_Dataset content_.

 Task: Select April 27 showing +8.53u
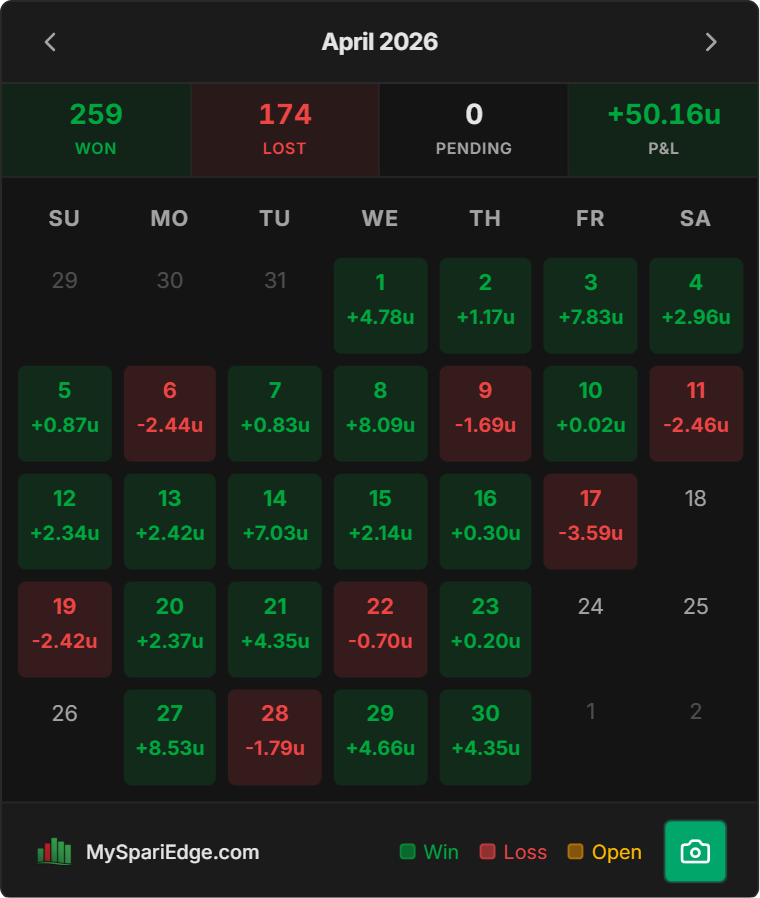pyautogui.click(x=170, y=737)
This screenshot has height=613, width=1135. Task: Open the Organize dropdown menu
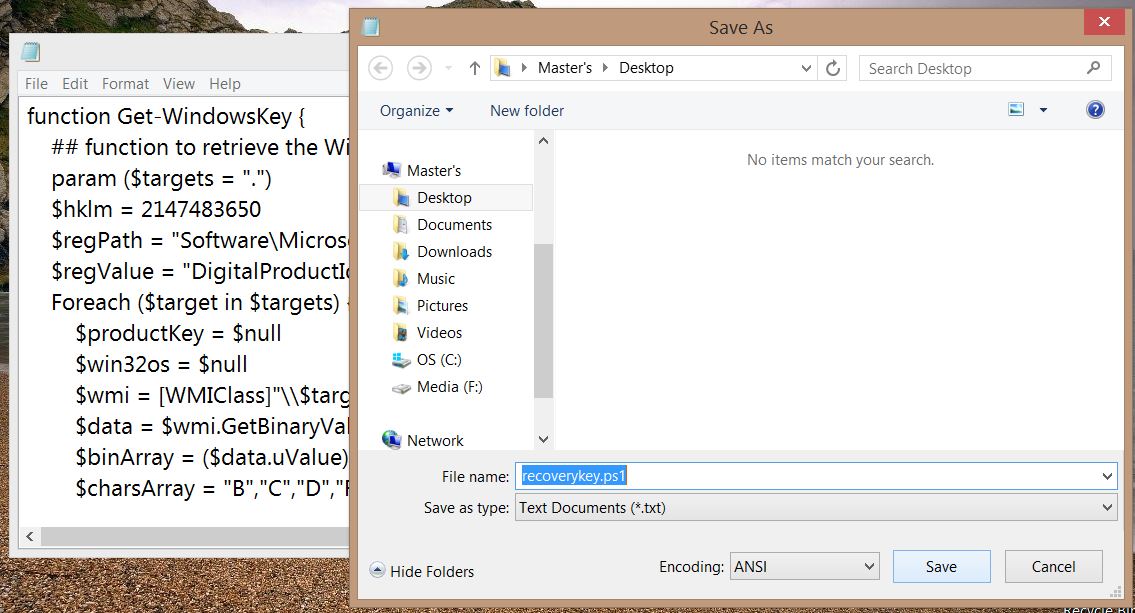(413, 110)
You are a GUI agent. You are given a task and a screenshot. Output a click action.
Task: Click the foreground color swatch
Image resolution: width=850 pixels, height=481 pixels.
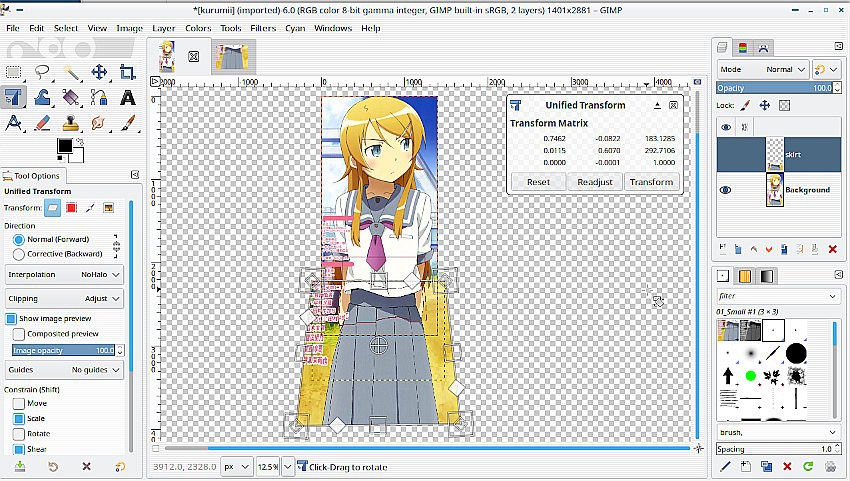point(65,147)
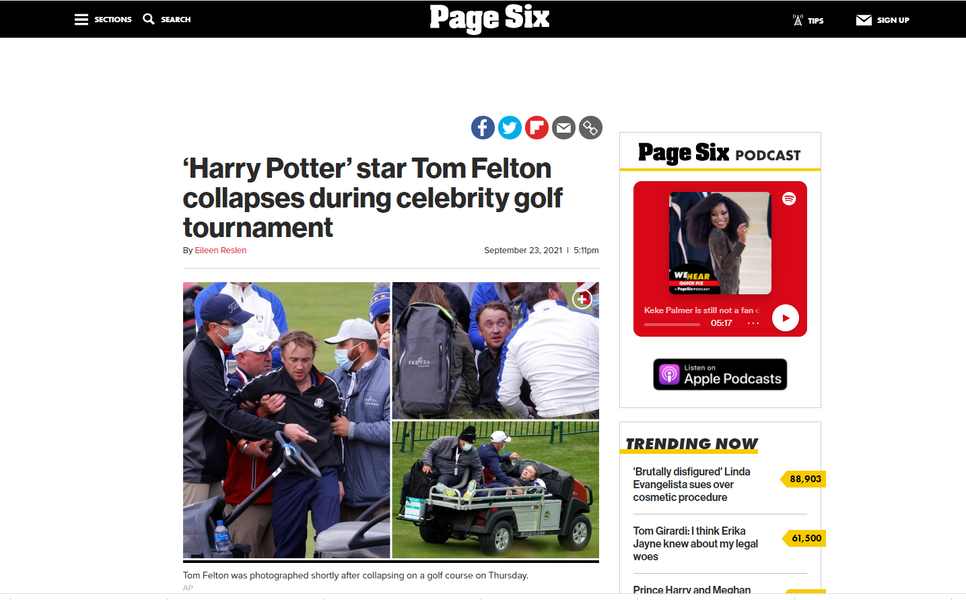
Task: Share article via Twitter icon
Action: pyautogui.click(x=509, y=128)
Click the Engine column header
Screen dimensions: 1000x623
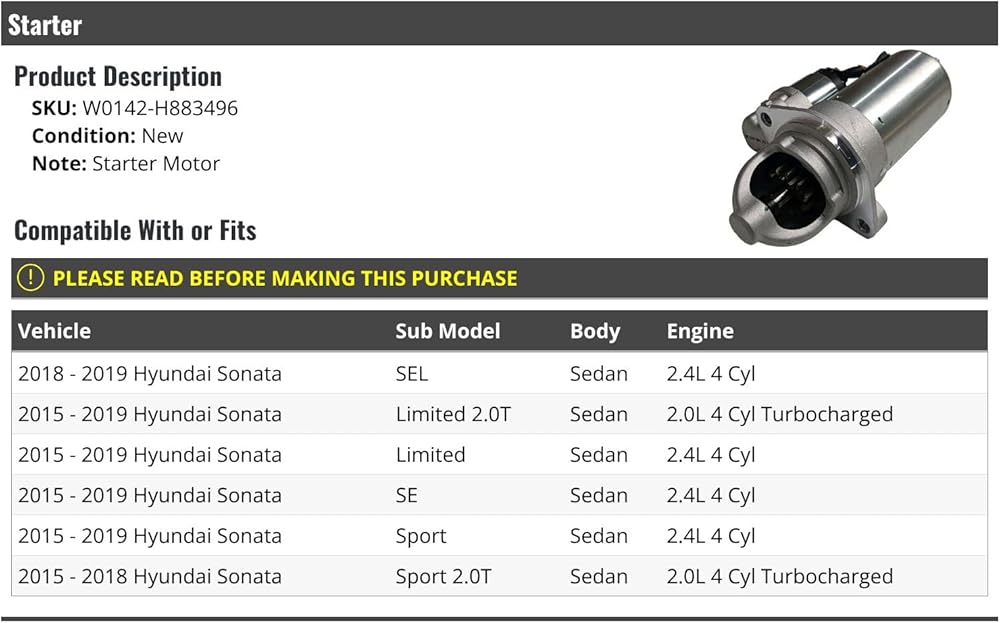point(700,332)
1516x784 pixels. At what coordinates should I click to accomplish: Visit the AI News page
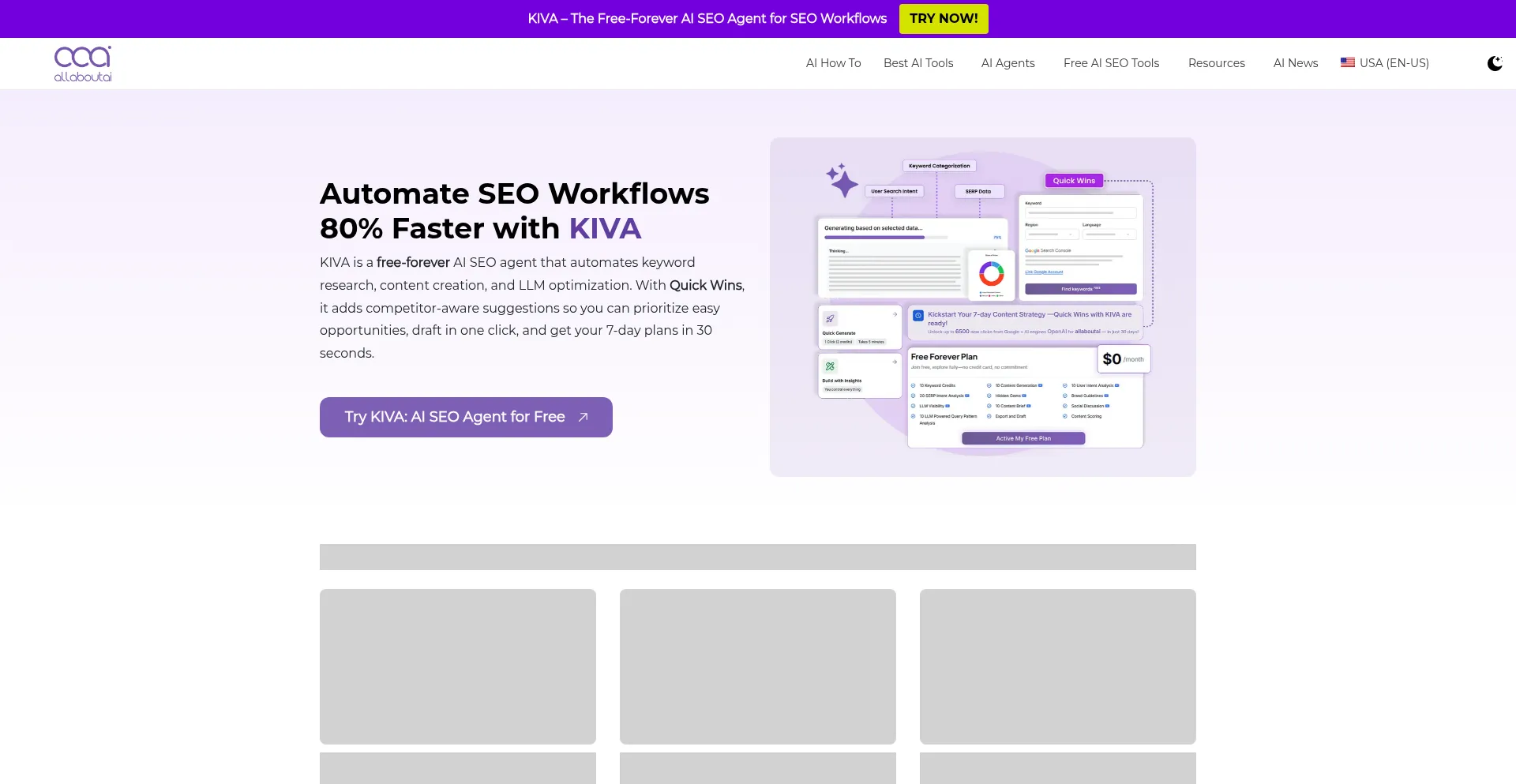pos(1295,63)
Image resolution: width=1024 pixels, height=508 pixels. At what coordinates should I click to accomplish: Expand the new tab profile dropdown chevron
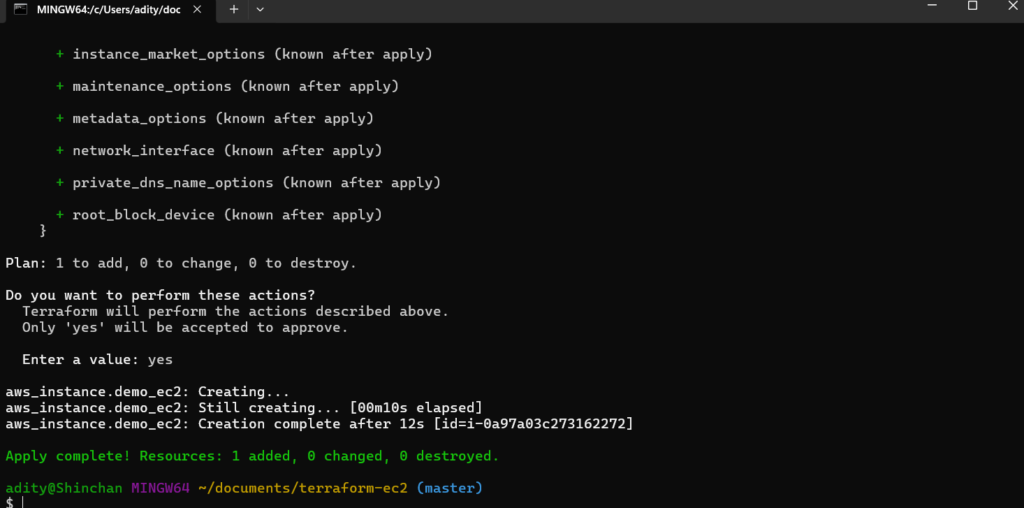(x=261, y=9)
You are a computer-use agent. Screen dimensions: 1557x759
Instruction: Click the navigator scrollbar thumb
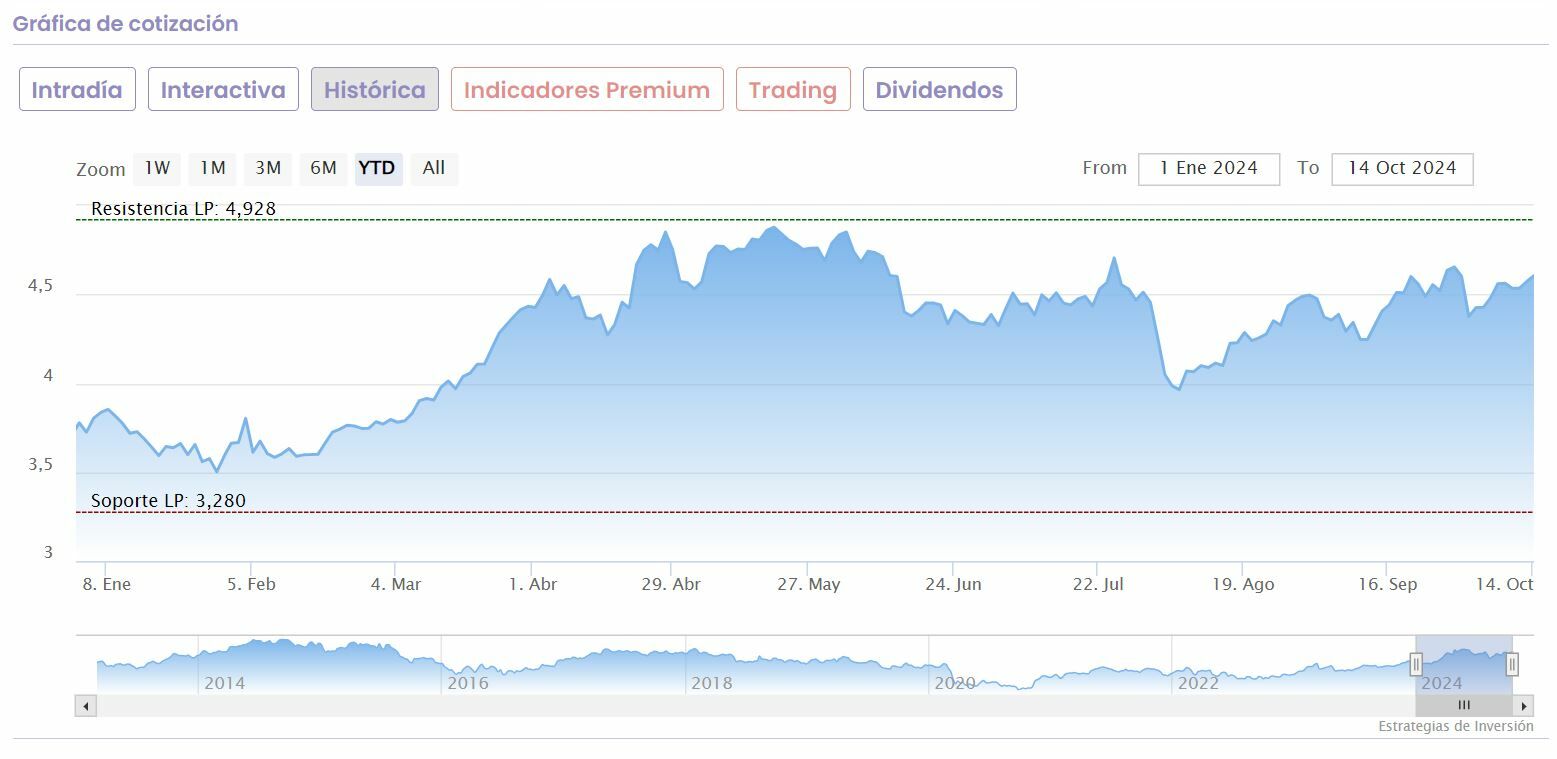(1463, 706)
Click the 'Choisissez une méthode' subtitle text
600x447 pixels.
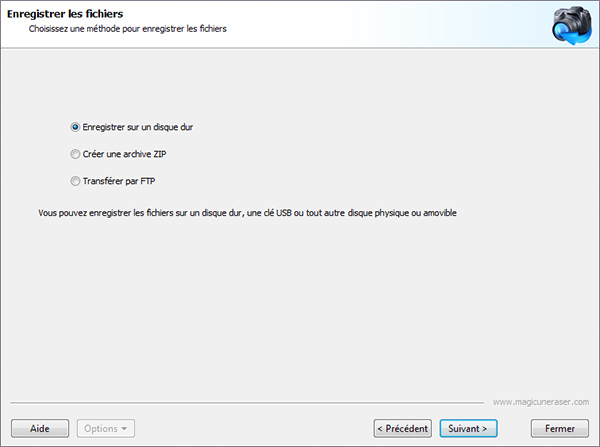127,29
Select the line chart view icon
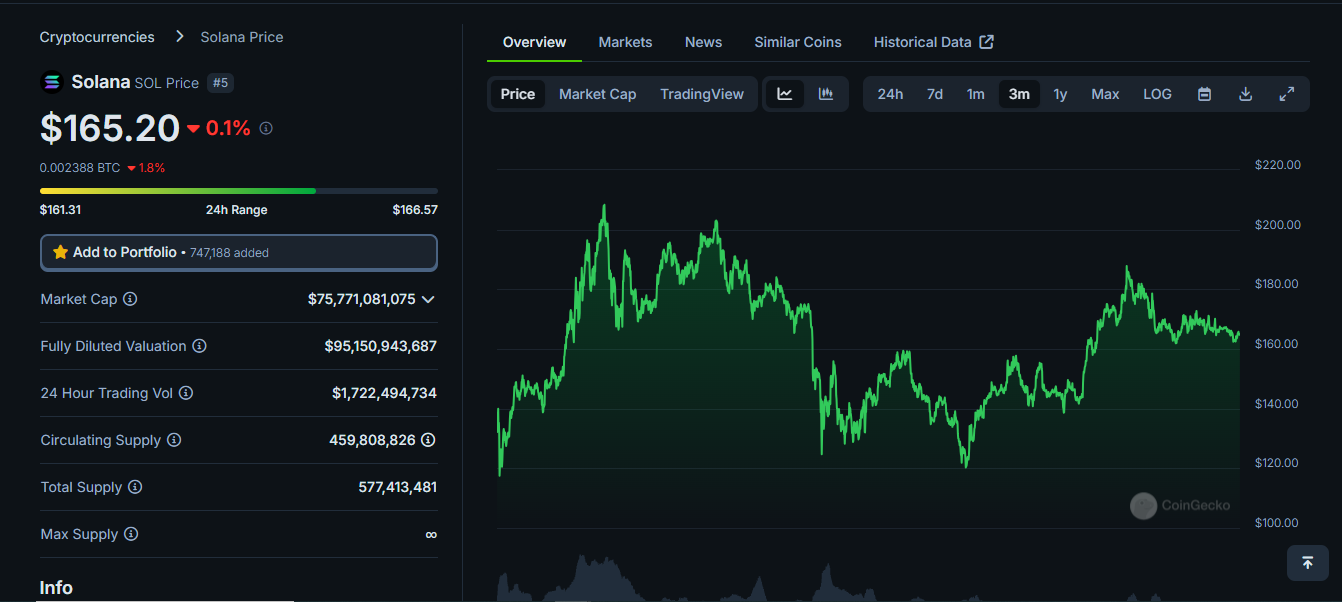 pos(786,93)
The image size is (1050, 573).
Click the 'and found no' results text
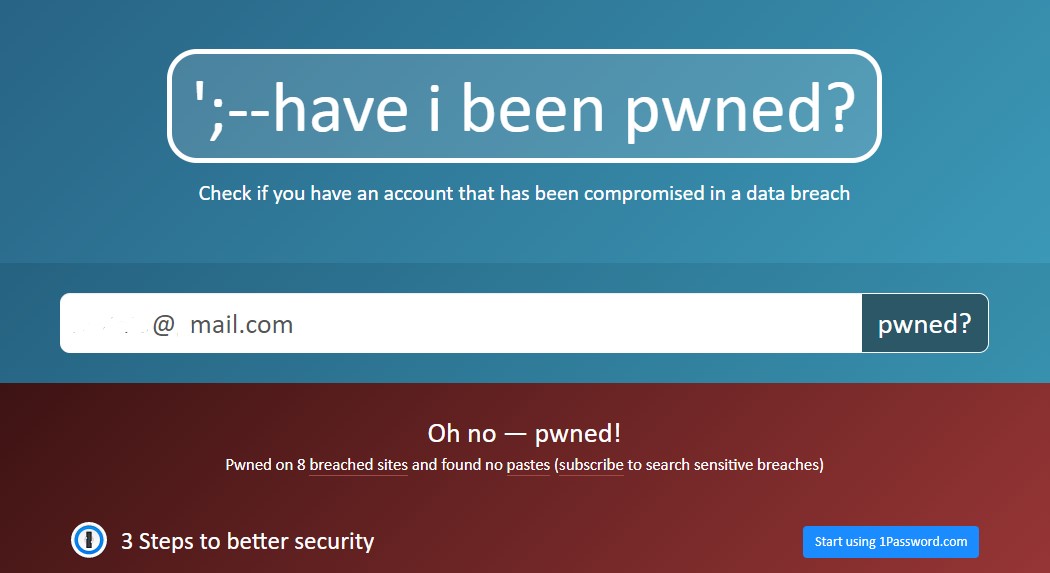pos(457,465)

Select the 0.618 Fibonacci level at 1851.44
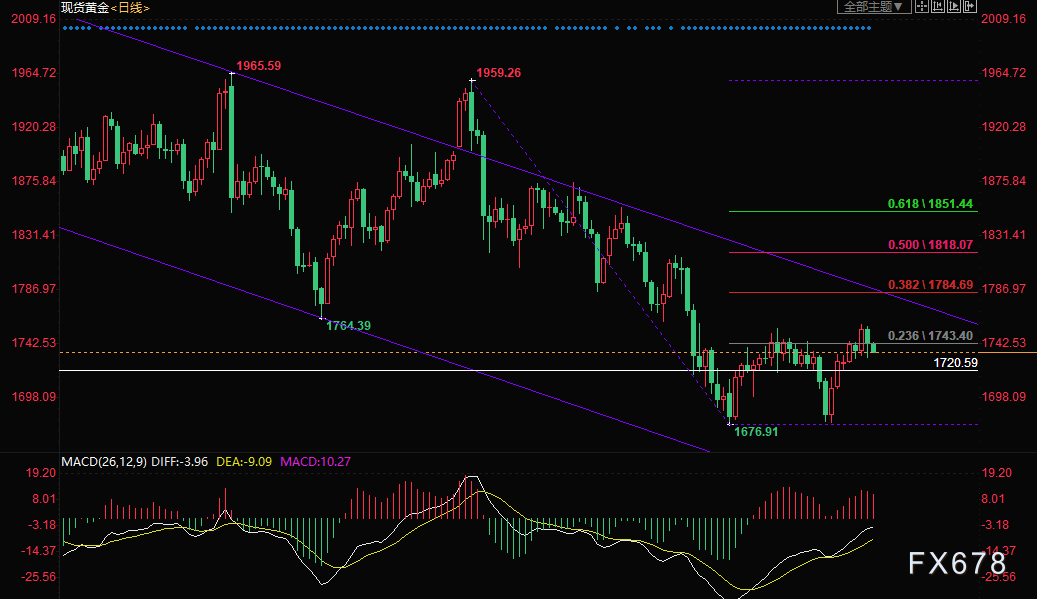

_Task directions_. Would you retype the material exactly, omitting each picture?

_Problem solution_.
 Task: Select April 27 showing +8.53u
pyautogui.click(x=170, y=737)
This screenshot has height=613, width=1135. Task: Open the Organize dropdown menu
(413, 110)
You are a GUI agent. You are given a task and a screenshot. Output a click action.
Task: Click the foreground color swatch
Image resolution: width=850 pixels, height=481 pixels.
point(65,147)
Task: Share article via Twitter icon
Action: pyautogui.click(x=509, y=128)
Click the Engine column header
Screen dimensions: 1000x623
point(700,332)
1516x784 pixels. At what coordinates should I click to accomplish: Visit the AI News page
pos(1295,63)
Image resolution: width=1024 pixels, height=508 pixels. At what coordinates should I click to accomplish: Expand the new tab profile dropdown chevron
(x=261, y=9)
You are a computer-use agent. Screen dimensions: 1557x759
Instruction: Click the navigator scrollbar thumb
(1463, 706)
Click the 'Choisissez une méthode' subtitle text
600x447 pixels.
127,29
Select the line chart view icon
 pos(786,93)
The image size is (1050, 573).
Click the 'and found no' results text
pos(457,465)

Select the 0.618 Fibonacci level at 1851.44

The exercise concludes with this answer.